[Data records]
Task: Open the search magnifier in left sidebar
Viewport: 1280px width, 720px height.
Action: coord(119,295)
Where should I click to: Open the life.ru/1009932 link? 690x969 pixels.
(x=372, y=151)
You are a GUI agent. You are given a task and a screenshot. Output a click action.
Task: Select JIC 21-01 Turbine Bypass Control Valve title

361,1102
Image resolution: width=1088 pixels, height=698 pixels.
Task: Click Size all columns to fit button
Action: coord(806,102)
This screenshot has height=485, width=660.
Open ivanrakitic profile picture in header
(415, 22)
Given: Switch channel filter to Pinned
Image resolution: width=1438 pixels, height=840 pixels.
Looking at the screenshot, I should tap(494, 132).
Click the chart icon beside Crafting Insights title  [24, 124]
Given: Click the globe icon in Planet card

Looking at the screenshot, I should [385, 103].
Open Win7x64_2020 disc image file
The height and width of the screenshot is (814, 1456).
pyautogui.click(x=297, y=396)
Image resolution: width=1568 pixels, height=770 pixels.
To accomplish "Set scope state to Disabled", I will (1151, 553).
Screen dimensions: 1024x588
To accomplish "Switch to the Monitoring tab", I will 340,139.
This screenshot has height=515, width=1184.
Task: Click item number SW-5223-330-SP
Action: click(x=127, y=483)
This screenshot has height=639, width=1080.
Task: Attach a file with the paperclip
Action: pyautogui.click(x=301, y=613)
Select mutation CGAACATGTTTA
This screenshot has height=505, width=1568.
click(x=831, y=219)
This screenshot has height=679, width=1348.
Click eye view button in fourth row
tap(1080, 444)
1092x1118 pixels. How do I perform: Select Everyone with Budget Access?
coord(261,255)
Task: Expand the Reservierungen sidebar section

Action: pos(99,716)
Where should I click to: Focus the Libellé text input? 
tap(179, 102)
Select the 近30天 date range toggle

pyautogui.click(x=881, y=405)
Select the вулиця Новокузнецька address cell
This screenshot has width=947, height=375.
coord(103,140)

_Directive_: Render every line of the material above as a Markdown table with the columns "Row" and "Text", numbering the rows in order and omitting blank lines.

_Full solution_:
| Row | Text |
|---|---|
| 1 | Task: Open the search magnifier in left sidebar |
| 2 | Viewport: 1280px width, 720px height. |
| 3 | Action: coord(119,295) |
| 4 | Where should I click to: Open the life.ru/1009932 link? 690x969 pixels. |
| 5 | (x=372, y=151) |
| 6 | You are a GUI agent. You are given a task and a screenshot. Output a click action. |
| 7 | Task: Select JIC 21-01 Turbine Bypass Control Valve title |
| 8 | 361,1102 |
| 9 | Image resolution: width=1088 pixels, height=698 pixels. |
| 10 | Task: Click Size all columns to fit button |
| 11 | Action: coord(806,102) |
| 12 | This screenshot has height=485, width=660. |
| 13 | Open ivanrakitic profile picture in header |
| 14 | (415, 22) |
| 15 | Given: Switch channel filter to Pinned |
| 16 | Image resolution: width=1438 pixels, height=840 pixels. |
| 17 | Looking at the screenshot, I should tap(494, 132). |
| 18 | Click the chart icon beside Crafting Insights title  [24, 124] |
| 19 | Given: Click the globe icon in Planet card |
| 20 | Looking at the screenshot, I should [385, 103]. |
| 21 | Open Win7x64_2020 disc image file |
| 22 | The height and width of the screenshot is (814, 1456). |
| 23 | pyautogui.click(x=297, y=396) |
| 24 | Image resolution: width=1568 pixels, height=770 pixels. |
| 25 | To accomplish "Set scope state to Disabled", I will (1151, 553). |
| 26 | Screen dimensions: 1024x588 |
| 27 | To accomplish "Switch to the Monitoring tab", I will 340,139. |
| 28 | This screenshot has height=515, width=1184. |
| 29 | Task: Click item number SW-5223-330-SP |
| 30 | Action: click(x=127, y=483) |
| 31 | This screenshot has height=639, width=1080. |
| 32 | Task: Attach a file with the paperclip |
| 33 | Action: pyautogui.click(x=301, y=613) |
| 34 | Select mutation CGAACATGTTTA |
| 35 | This screenshot has height=505, width=1568. |
| 36 | click(x=831, y=219) |
| 37 | This screenshot has height=679, width=1348. |
| 38 | Click eye view button in fourth row |
| 39 | tap(1080, 444) |
| 40 | 1092x1118 pixels. How do I perform: Select Everyone with Budget Access? |
| 41 | coord(261,255) |
| 42 | Task: Expand the Reservierungen sidebar section |
| 43 | Action: pos(99,716) |
| 44 | Where should I click to: Focus the Libellé text input?  |
| 45 | tap(179, 102) |
| 46 | Select the 近30天 date range toggle |
| 47 | pyautogui.click(x=881, y=405) |
| 48 | Select the вулиця Новокузнецька address cell |
| 49 | This screenshot has width=947, height=375. |
| 50 | coord(103,140) |